So you have your tools. You have your pattern. And now it’s time to choose your fabrics.
Your pattern will list the fabric requirements usually with just a little bit of extra. Not lots – you won’t have enough left over for another project or anything like that. But you should have enough extra so that you can trim your edges straight before you actually start cutting. If you are prone to errors, and can afford it, go ahead and buy a little extra. You’ll never regret having leftovers for your stash!
The quilt pattern designer will sometimes make suggestions about the fabric, such as mentioning that a directional print won’t be best. The fabric requirements will somtimes list light, medium, and dark yardages as opposed to actual colors.
There are a few ways to proceed. If you are in love with the colors and fabrics that the designer used, you can simply use the picture of the finished quilt as a guide. You probably won’t be able to get the exact fabrics, but you can usually find something similiar.
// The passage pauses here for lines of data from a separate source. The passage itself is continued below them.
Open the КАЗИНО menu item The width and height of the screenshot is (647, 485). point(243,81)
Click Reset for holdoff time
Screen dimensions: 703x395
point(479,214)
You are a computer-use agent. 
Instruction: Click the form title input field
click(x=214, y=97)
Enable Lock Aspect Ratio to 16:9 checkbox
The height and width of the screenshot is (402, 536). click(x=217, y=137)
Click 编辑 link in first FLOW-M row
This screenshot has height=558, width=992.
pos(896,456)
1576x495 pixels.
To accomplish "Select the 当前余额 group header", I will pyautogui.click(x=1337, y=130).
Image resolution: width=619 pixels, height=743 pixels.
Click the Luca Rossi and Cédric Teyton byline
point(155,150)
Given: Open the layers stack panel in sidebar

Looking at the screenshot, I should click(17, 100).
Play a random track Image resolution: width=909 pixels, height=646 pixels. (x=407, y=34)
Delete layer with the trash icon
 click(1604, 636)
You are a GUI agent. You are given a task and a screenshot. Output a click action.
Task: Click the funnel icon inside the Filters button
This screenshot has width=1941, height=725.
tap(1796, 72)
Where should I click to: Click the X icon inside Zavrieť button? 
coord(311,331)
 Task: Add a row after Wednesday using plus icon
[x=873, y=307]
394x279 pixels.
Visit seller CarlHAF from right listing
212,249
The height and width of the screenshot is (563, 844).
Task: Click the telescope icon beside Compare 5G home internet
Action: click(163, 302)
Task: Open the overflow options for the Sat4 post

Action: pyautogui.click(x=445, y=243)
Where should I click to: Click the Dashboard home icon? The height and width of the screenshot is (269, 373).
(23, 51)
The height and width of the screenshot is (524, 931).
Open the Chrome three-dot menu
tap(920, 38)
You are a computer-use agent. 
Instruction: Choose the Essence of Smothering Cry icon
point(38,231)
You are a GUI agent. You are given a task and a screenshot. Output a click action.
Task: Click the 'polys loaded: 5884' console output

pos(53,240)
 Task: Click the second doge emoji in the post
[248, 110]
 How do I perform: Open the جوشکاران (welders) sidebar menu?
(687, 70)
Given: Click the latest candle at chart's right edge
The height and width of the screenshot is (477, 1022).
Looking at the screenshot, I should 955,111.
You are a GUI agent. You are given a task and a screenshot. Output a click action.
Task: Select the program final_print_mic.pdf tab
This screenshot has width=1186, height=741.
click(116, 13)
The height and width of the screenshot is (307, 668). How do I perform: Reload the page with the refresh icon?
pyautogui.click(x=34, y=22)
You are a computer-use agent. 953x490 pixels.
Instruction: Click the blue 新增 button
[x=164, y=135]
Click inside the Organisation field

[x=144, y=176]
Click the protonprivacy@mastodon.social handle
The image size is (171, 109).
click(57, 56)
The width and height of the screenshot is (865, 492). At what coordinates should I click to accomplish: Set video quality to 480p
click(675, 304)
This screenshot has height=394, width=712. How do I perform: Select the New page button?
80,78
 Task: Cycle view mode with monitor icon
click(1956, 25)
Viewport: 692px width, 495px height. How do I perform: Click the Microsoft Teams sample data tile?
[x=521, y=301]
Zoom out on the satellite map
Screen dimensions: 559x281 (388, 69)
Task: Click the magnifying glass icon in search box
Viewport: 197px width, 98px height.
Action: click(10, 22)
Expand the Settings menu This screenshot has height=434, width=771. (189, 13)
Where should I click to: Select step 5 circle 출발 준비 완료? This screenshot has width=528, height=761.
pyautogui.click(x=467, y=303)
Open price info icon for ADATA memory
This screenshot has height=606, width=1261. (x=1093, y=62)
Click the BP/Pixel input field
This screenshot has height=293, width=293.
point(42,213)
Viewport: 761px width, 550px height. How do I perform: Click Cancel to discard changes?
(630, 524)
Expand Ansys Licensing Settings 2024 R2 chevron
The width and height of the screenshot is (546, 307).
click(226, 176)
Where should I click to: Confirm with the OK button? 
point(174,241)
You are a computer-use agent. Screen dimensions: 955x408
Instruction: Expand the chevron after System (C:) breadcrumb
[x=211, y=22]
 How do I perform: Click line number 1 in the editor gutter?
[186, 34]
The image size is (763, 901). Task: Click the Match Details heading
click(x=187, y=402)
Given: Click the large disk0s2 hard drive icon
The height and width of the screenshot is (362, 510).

Another option would be to select a fabric collection that you like and choose fabrics from within that collection.
For instance, Fancy Hill Farm is a collection by Robyn Pandolph for RJR Fabrics. Beautiful greens, reds, ivory, and tan in solids, large print florals and small print florals. You’ll find lights, mediums, and darks within the collection and you can be sure that all the fabrics will coordinate with each other.
Still another way to go would be to choose from a type of fabric.
If you limit yourself to reproduction fabrics, many of the print styles will work with each other. You’ll just need to be sure to select colors that go together.
Another option is to choose a print fabric you like that has several colors. Say you like this dinosaur print but your pattern is for a living room table runner… and your living room decor does not run to dinosaurs!
Match the colors in the print with tone on tone fabrics and/or solids in the same colors. Then you can use those fabrics without the print – you know they go together because you already like the color palette in the print. Save the dinosaurs for the kid quilt.
Finally, you can skip all the above methods and just trust your artistic instincts (they really are in there). It’s your quilt - express yourself!
Tools, pattern, fabric…. let the fun begin!